The Covenant of Water by Abraham Verghese (May 2)

I read and loved Cutting for Stone and My Own Country. When I saw that Verghese had another book coming, I yelped. I don’t know what he has in store for us with this sprawling multigenerational novel set in Kerala, South India, but I know it will be worth it. Verghese is a master at bringing the world to life and finding the things inside us that motivate, whether that be good, bad or ugly. 

Raw Dog: The Naked Truth about Hot Dogs by Jamie Loftus (May 9)

I love hot dogs. I can’t believe there is going to be a book about hot dogs. I am so very much here for this. I am even more excited because the book is described as “Part travelogue, part culinary history, all capitalist critique”. Are you kidding me? Glizzy season is finally here! 

Yellowface by R. F. Kuang (May 16)

From the author of The Poppy War series comes a novel about two novelist friends, one white, the other Asian. When they left their writing program they were predicted to be literary darlings, but when the white girl doesn’t get the shine she wants, she uses the untimely death of her friend as a way to cosplay as an Asian.
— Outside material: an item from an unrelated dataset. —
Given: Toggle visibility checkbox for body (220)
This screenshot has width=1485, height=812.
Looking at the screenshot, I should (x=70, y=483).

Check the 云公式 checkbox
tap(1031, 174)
She takes her departed friend’s stories and passes them off as her own. Which, of course, gets her the acclaim she’s been chasing. This book sounds like mess on top of mess. Dark humor and white people behaving badly, is very much my kink.
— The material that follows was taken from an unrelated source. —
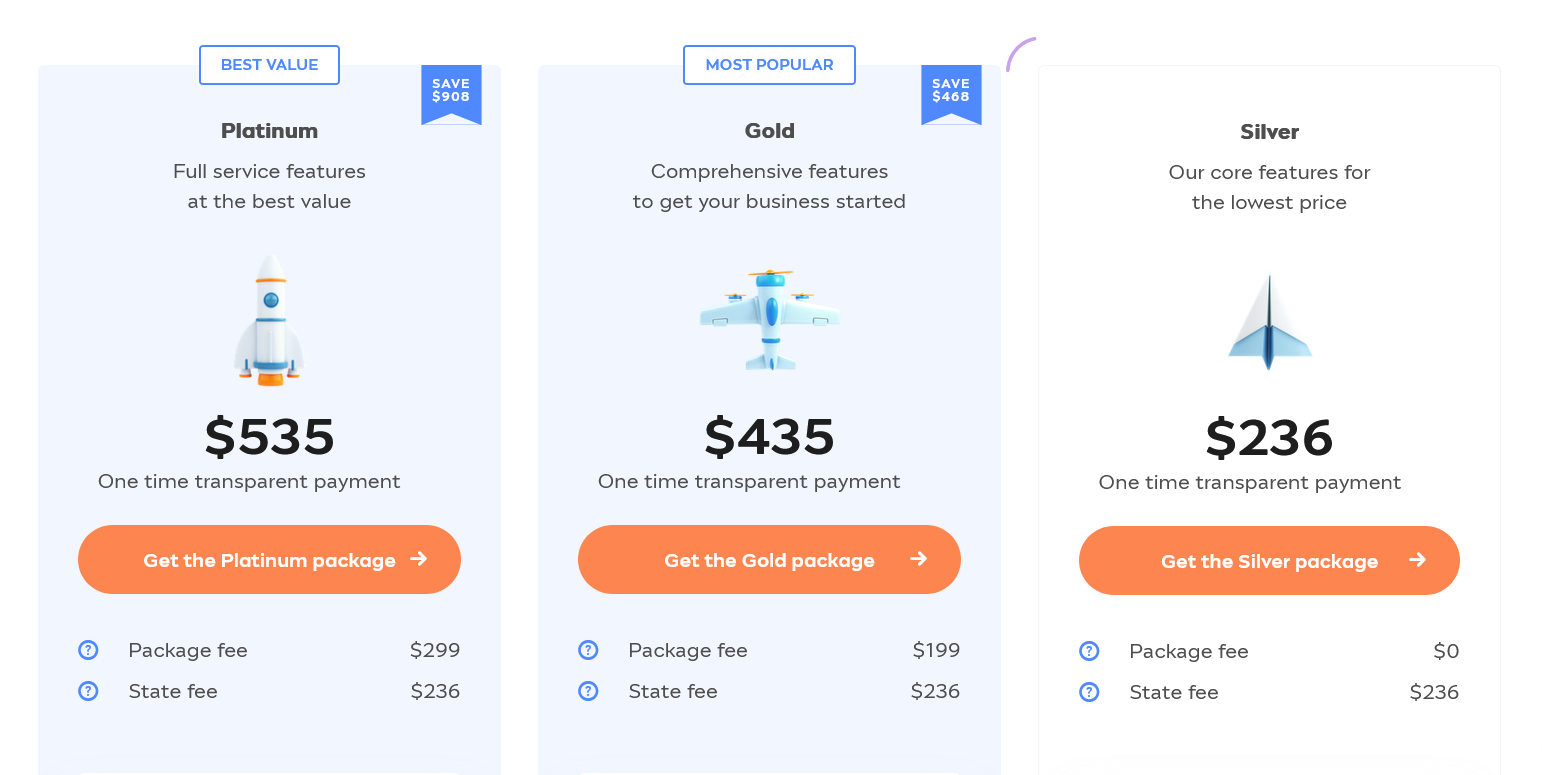The image size is (1542, 775).
Task: Click the BEST VALUE badge
Action: coord(269,65)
Quietly Hostile by Samantha Irby (May 16)

Still one of my favorite interviews I’ve ever done, Samanatha Irby is hilarious; disarmingly so. Her new essay collection, Quietly Hostile, is about the dissonance between her success and glamorous life as a Hollywood writer, and what her day to day really looks like. I know she is going to have us all cracking up, because that is the Samantha Irby way!

The Late Americans by Brandon Taylor (May 23)

Brandon Taylor’s first book, Real Life, was one of my favorite novels of 2020, so this book makes the list easy. His newest book, The Late Americans, is about “a loose circle of lovers and friends [who] encounter, confront, and provoke one another in a volatile year of self-discovery.” Taylor is so good at depicting the status struggles among intimates that I know this book will be juicy and cringey in the best ways.

Evidence of Things Seen: True Crime in an Era of Reckoning edited by Sarah Weinman

A collection of essays that look at the ways we consume and perpetuate true crime culture from 14 of the best journalists writing on crime now. I myself am known to love a cult story or one of mass murder, and yet in recent years have felt icky about all of that. I’m hoping this book with essays from some of my favorite thinkers, like Wes Lowery and May Jeong, will help me understand why my love of true crime hasn’t been sitting right with me lately.